At the outset of such a debate, it may be instructive to understand some relevant background information regarding the condition of “gender dysphoria”, the underlying diagnosis that compels individuals of one gender to assume the identity of the opposite sex. According to Levy et al (9), gender dysphoria is an “incurable condition” that is “amenable to hormonal and surgical palliation”. It is estimated that as many as 1 in 11,900 males and 1 in 30,400 females have this condition (11), for which “standards of care” have been promulgated by the Harry Benjamin International Gender Dysphoria Association, Inc. in order to “maximize [the] overall psychological well-being and self-fulfillment” of the transgender individual (8). Definitions of what actually constitutes “transgenderism” vary, and may be sufficiently broad to encompass an individual who merely “identifies” him/herself or “lives” as a member of the opposite sex. To remain consistent with the definition of transgender athlete that was adopted by the IOC, this article will consider a transgender athlete to be an individual who has
  1. undergone surgical intervention to alter their phenotype, (i.e. has submitted to gender reassignment surgery), and who

  2. is being treated with sex hormones in an effort to adopt the physiology of the opposite sex.
From a physiologic standpoint, the critical intervention in effecting the switch from female to male or male to female is hormone treatment, for which a recent review concluded “there are very few well validated efficacy data for different treatment regimens” (11). Androgen suppression combined with estrogen supplementation constitutes the “cornerstone of feminization” for M - F transsexuals. The relatively unopposed action of estrogen contributes to the development of female secondary sexual characteristics (including breast development) that society recognizes as culturally “feminine”. Estrogen supplementation also affects the levels of other circulating hormones, including growth hormone. Such therapy is not without risk, however, as treatment with estrogen can result in potentially unfavorable and dangerous side effects, including venous thrombolembolic phenomena, heart disease, and stroke.

What to work on » Extend the passage on transgender athletes and hormone therapy, picking up after its final sentence.

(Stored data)
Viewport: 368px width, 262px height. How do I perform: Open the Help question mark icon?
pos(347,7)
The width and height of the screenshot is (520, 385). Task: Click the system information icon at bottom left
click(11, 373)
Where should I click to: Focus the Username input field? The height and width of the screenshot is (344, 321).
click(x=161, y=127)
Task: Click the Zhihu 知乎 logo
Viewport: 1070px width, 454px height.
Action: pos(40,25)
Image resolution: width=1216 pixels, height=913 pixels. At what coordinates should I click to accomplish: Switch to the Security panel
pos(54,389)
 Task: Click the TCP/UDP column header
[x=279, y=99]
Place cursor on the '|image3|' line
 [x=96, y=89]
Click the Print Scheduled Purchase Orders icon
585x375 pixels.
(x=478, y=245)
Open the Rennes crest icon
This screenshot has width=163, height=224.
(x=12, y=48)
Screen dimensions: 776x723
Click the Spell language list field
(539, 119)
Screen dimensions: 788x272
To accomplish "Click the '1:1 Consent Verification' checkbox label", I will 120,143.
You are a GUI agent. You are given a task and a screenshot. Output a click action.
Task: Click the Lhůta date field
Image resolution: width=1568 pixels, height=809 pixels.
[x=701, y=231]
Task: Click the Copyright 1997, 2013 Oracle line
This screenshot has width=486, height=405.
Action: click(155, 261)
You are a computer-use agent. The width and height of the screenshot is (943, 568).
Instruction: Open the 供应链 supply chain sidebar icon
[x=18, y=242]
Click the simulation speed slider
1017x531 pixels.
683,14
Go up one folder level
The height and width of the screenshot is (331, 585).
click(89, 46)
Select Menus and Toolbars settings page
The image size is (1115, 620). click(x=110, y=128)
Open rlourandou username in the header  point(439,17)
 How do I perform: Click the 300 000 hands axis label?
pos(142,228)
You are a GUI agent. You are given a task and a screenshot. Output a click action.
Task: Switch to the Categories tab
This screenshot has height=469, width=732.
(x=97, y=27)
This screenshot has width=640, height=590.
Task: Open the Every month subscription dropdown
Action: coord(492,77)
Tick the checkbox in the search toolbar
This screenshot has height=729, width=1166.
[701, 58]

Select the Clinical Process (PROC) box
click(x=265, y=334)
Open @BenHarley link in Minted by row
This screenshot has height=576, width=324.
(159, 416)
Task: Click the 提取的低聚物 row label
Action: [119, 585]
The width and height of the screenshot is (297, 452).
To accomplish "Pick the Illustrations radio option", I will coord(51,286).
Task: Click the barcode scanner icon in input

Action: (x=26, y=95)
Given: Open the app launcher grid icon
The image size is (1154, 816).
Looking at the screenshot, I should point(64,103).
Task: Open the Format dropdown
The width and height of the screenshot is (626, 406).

Result for this task »
What effect does transsexual hormonal treatment have on athletic performance? The performance enhancing effects of testosterone supplementation have been well documented, but our understanding of how androgen deprivation and estrogen supplementation affect performance is less well understood. Such “cross-sexual treatment” has been shown by Elbers et al (4) to increase both subcutaneous and visceral fat deposits in M – F transsexuals (the 20 M – F study participants assumed a more feminine pattern of adiposity). In that same report (4), the authors also document a decrease in radiographically measured thigh muscle cross-sectional area among M – F transsexuals. In a recently published follow-up study (7), Gooren and Bunck confirmed the enduring physiologic effects of androgen deprivation and estrogen supplementation on muscle area in that cohort. After one year of cross-sexual treatment, the cross-sectional thigh muscle area of the M – F transsexuals declined significantly such that the mean muscle area approached that of the comparison group (pretreatment measurements from 17 F – M transsexuals). It should be noted, however, that even after one year of treatment, the M – F mean muscle area remained significantly greater than that observed in the F – M comparison group. Furthermore, measurements obtained at three years were not appreciably different from those at one year.
While it is well appreciated that skeletal muscle cross sectional area is proportional to contractile force production, it cannot be definitively concluded on the basis of this limited study that the residual difference between the hormonally treated M – F and the pretreatment F – M group would offer a significant performance advantage to the M – F cohort. In fact, there are no published studies on the performance-related sequelae of the commonly prescribed feminizing hormone treatment regimens. A summary document accessed on the world-wide web (16) suggests that such testing has been conducted on at least one M – F transgender athlete and found that she fell “well within the normal range of female performance characteristics.” More definitive studies need to be done in the future, but for now all that can be safely concluded based upon the available data is that estrogen supplementation appears to produce the desired changes in physical appearance, and also results in quantifiable changes in potentially meaningful physiologic parameters over time in these individuals.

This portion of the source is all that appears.